(Stored data entries)
------------

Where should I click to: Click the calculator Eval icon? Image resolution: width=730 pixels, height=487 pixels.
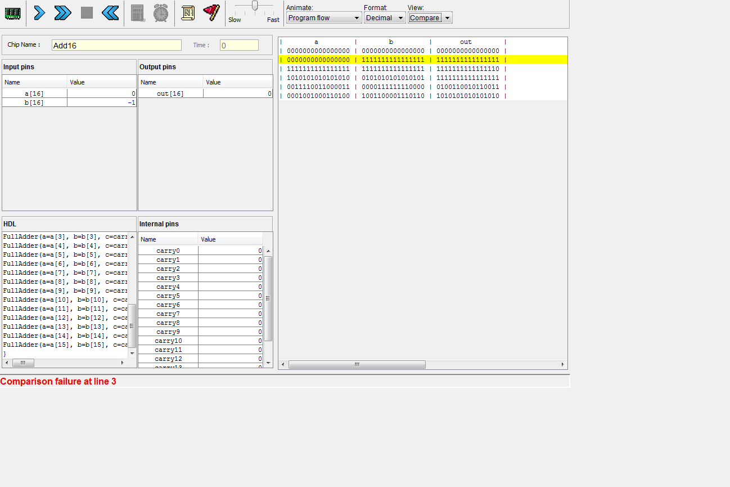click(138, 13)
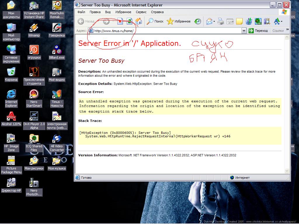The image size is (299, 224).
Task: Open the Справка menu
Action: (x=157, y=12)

------------

• About this exercise
Return every entry above exactly as written, with no pictures included.

• Result
Where should I click to: Click the calculator Eval icon? Image resolution: width=730 pixels, height=487 pixels.
click(138, 13)
The image size is (299, 224).
Task: Open the Справка menu
Action: (x=157, y=12)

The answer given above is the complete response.